= 本文 =
• • •

現代山形考〜藻が湖伝説〜


〇二   X教授の研究室

最終更新日:二〇二〇年九月一一日

最終更新日:2020年9月11日


水の記憶 ─ヤマガタダイカイギュウ─
草彅裕

1978年、山形県大江町地区を流れる最上川で発見された、ヤマガタダイカイギュウの化石。未来に残すべき貴重な資料として、現在は山形県立博物館の地下倉庫に保管されている。推定900万年間も、最上川の水底で眠り続けたという化石。その頭蓋骨の実物標本を撮影する機会に恵まれて以来、途方もない時の流れを数字や言葉だけでなく、写真によって視覚的に表現できないかと考えるようになった。

作品としての構想を巡らせ続け、遂には化石の発掘地を訪れ、プリントした写真を最上川に沈めて撮影した。かつて、ヤマガタダイカイギュウが息づいていた地に流れる風や水の音、日差しの暑さと水の冷たさ、生き物の気配、樹々や土のにおいを五感で感じシャッターを切る。一方、機械であるカメラは私の思いや感覚を切断し、光学的現象の結果として、ただそこにある光と影を定着させようとする。しかし、その写真は私が博物館でライティング、撮影したプリントの複写でもある。複製と実物、主観と客観、記録と記憶。対照的な複数のレイヤーの重なりを通し、写すことができない身体的なリアリティーを写真に込めようと試みた。

水のゆらめきと太陽の輝き、川底の砂とプリントの粒子が、ヤマガタダイカイギュウの造形と交わる瞬間。写真として発見された新たな光の化石を採集し、最上川の悠久なる「水の記憶」を可視化する。


02-3-a1~5  草彅裕《水の記憶 ─ヤマガタダイカイギュウ─》


草彅裕(Yu Kusanagi)

• • •

= 提供資料 =
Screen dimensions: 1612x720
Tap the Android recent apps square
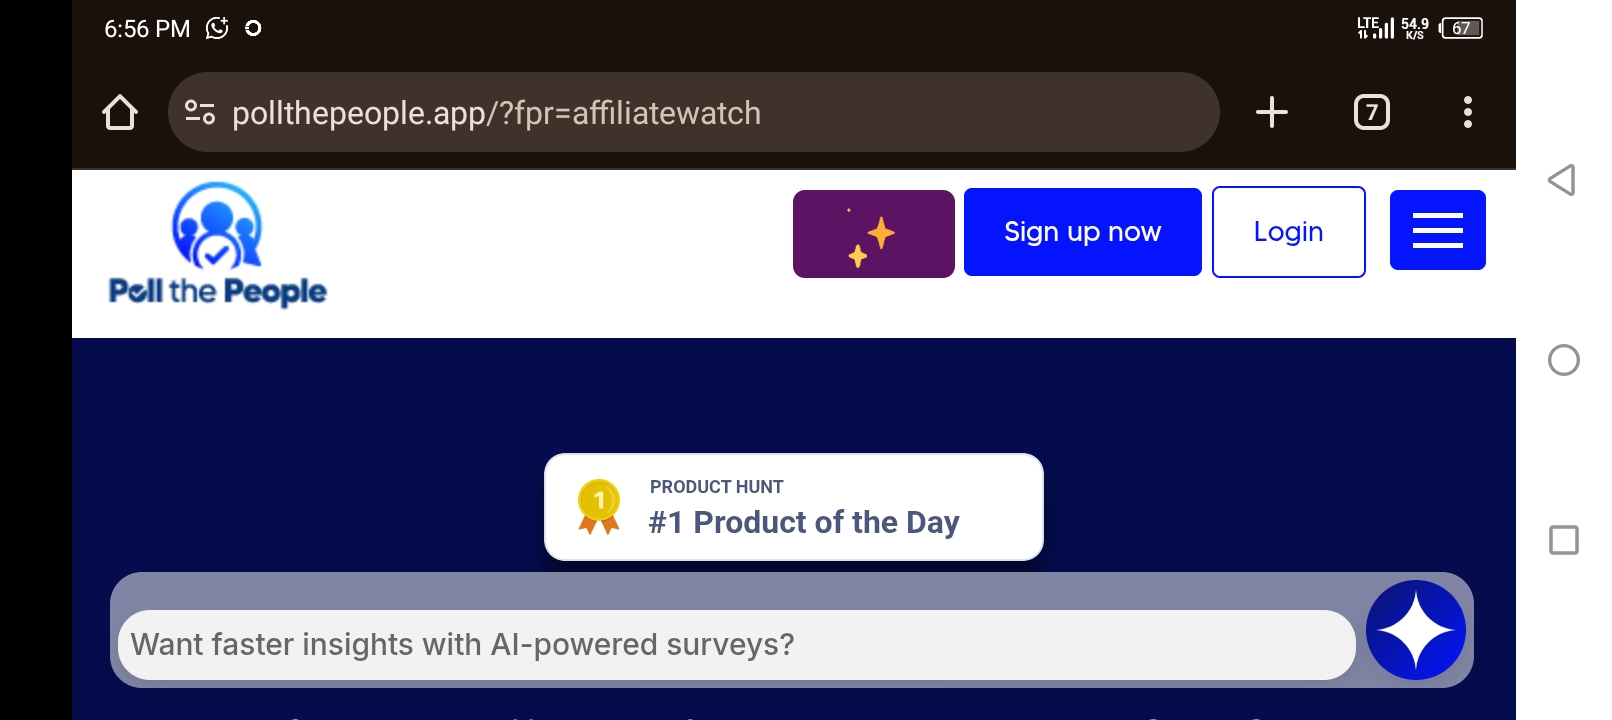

• • •

= 練習問題 =
[a] 本文の「1978年、山形県大江町地区」から「草彅裕(Yu Kusanagi)」までの部分を、両端も含めて、「最上川」を「大河」に置き換えて書き写しなさい。
[b] 本文について、次の問いに答えなさい。
(i) ヤマガタダイカイギュウの化石が発見されたのは何年か。
(ii) その化石は現在どこに保管されているか。
(iii) 作品の撮影で、プリントした写真はどこに沈められたか。
[c] ヤマガタダイカイギュウの化石を撮った写真作品についての本文を、最後の文の後から書き継ぎなさい。
なお、資料は本文とは無関係である。

= 解答 =
[a]
1978年、山形県大江町地区を流れる大河で発見された、ヤマガタダイカイギュウの化石。未来に残すべき貴重な資料として、現在は山形県立博物館の地下倉庫に保管されている。推定900万年間も、大河の水底で眠り続けたという化石。その頭蓋骨の実物標本を撮影する機会に恵まれて以来、途方もない時の流れを数字や言葉だけでなく、写真によって視覚的に表現できないかと考えるようになった。

作品としての構想を巡らせ続け、遂には化石の発掘地を訪れ、プリントした写真を大河に沈めて撮影した。かつて、ヤマガタダイカイギュウが息づいていた地に流れる風や水の音、日差しの暑さと水の冷たさ、生き物の気配、樹々や土のにおいを五感で感じシャッターを切る。一方、機械であるカメラは私の思いや感覚を切断し、光学的現象の結果として、ただそこにある光と影を定着させようとする。しかし、その写真は私が博物館でライティング、撮影したプリントの複写でもある。複製と実物、主観と客観、記録と記憶。対照的な複数のレイヤーの重なりを通し、写すことができない身体的なリアリティーを写真に込めようと試みた。

水のゆらめきと太陽の輝き、川底の砂とプリントの粒子が、ヤマガタダイカイギュウの造形と交わる瞬間。写真として発見された新たな光の化石を採集し、大河の悠久なる「水の記憶」を可視化する。


02-3-a1~5  草彅裕《水の記憶 ─ヤマガタダイカイギュウ─》


草彅裕(Yu Kusanagi)

[b]
(i) 1978年
(ii) 山形県立博物館の地下倉庫
(iii) 最上川

[c]
秋田県出身、東北芸術工科大学大学院芸術工学研究科修了。主な受賞として、2019年「キヤノン SHINES」入選(梶川由紀選)、2010年「キヤノン 写真新世紀」佳作(蜷川実花選)、2007年「コニカミノルタ フォト・プレミオ」入賞、2005年「APA公募展」文部科学大臣奨励賞。主な個展として、2007年「arkhē~水と太陽~」コニカミノルタプラザ(東京)、2016年「SNOW」コニカミノルタプラザ(東京)、2018年「ACID WATER ─流転の水系─」キヤノンギャラリー(東京・大阪・愛知)、「水の粒子」Cyg art gallery(岩手)、2019年「流転の水系」仙北市立角館町平福記念美術館 (秋田)など。主なグループ展として、2014年「ネイチャー・イン・トーキョー」KYOTOGRAPHIE 国際写真フェスティバル 有斐斎弘道館(京都)、2018年「夜と美術」秋田県立美術館(秋田)、2019年「The Narrative of the Shore」CASE Space Revolution(タイ・バンコク)。写真集として、2016年『SNOW』(FOIL出版)がある。
web:https://yu-kusanagi.com/


作品データ


02-3-a1~5  草彅裕《水の記憶 ─ヤマガタダイカイギュウ─》

2020/インクジェットプリント/103.2×157cm(1点)/72.8×103.2cm(2点)/51.×72.8cm(2点)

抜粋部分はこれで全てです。